Heloise marvelled that he could appear so unconcerned as he related the tale. Deep down, she knew he was still smarting. But it was this very sang-froid she had factored as being of paramount importance to her scheme. Why should she be surprised, she chastised herself, when he played the part she had written for him so perfectly?

‘A little embarrassing for me to have an escapade of that nature in the family,’ he shrugged, ‘to be sure. But it is of no great import in the long run.’ With a smile that would have convinced the most cynical onlooker, Lord Walton carried Heloise’s hand to his lips and kissed it.

‘Of course I never held to the prevalent opinion that you would make the younger Mademoiselle Bergeron your wife,’ Mrs Austell declared. ‘A man of your station! Of course you would prefer the more refined Mademoiselle Bergeron to her flighty little sister. Though I must warn you—’ she turned to Heloise, a malicious gleam in her eye ‘—that you ought not to make your dislike of Wellington so apparent when you get to London. They idolise him there, you know. If anyone were to catch a glimpse of that scurrilous drawing you made of him…’ She went off into a peal of laughter. ‘Though it was highly entertaining. And as for the one you showed me of Madame de Stael, as a pouter pigeon!’

‘I collect you have had sight of my betrothed’s sketchbook?’

‘Felice handed it round one afternoon,’ Heloise put in, in her defence. ‘When a few ladies connected with the embassy paid us a visit.’

‘Oh, yes! Such a delight to see us all there in her menagerie, in one form or another. Of course, since the one of myself was quite flattering, I suppose I had more freedom to find the thing amusing than others, to whom mademoiselle had clearly taken a dislike.’

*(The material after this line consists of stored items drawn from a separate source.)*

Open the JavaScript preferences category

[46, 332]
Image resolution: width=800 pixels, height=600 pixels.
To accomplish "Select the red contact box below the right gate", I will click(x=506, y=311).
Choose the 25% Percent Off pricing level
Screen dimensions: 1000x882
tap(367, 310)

At his enquiring look, Heloise, somewhat red-faced, admitted, ‘I portrayed Mrs Austell as one of the birds in an aviary.’

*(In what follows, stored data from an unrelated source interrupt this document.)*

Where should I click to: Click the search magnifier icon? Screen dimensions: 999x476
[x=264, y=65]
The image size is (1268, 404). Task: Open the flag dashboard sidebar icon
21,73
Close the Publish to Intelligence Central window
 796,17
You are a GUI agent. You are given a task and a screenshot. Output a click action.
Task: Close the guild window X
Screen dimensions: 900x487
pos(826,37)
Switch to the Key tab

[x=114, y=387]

With a completely straight face, Charles suggested, ‘With beautiful plumage, no doubt, since she always dresses so well?’

‘Yes, that’s it,’ she agreed, though she could tell he had guessed, even without seeing the picture, that all the birds portrayed on that particular page had been singing their heads off. If there was one thing Mrs Austell’s set could do, it was make a lot of noise about nothing.

‘And dare I ask how you portrayed Wellington?’

But it was Mrs Austell who answered, her face alight with glee. ‘As a giraffe, if you please, with a great long neck, loping down the Champs-Elysées, looking down with such a supercilious air on the herd of fat little donkeys waddling along behind!’

‘For I see him as being head and shoulders above his contemporaries,’ Heloise pleaded.

‘Oh, I see!’ Mrs Austell said. ‘Well, that explains it. Have you seen your own likeness among your talented little betrothed’s pages, my lord?’ she simpered.

‘Why, yes,’ he admitted, feeling Heloise tense beneath his grasp. ‘I feature as a lion in a circus, if you please.’

‘Oh, of course. The king of the beasts!’ she trilled. ‘Well, I must not take up any more of your time. I am sure you two lovebirds—’ she paused to laugh at her own witticism ‘—would much rather be alone.’

‘As soon as you have finished your ice,’ Charles said, once Mrs Austell had departed, ‘I shall take you home. Our “news” will be all over Paris by the morning. Mrs Austell will convince everyone how it was without us having to perjure ourselves.’

He was quiet during the short carriage ride home. But as he was handing her out onto the pavement he said, ‘I trust you will destroy your sketchbook before it does any more damage?’

‘Damage?’ Heloise echoed, bemused. ‘I think it served its purpose very well.’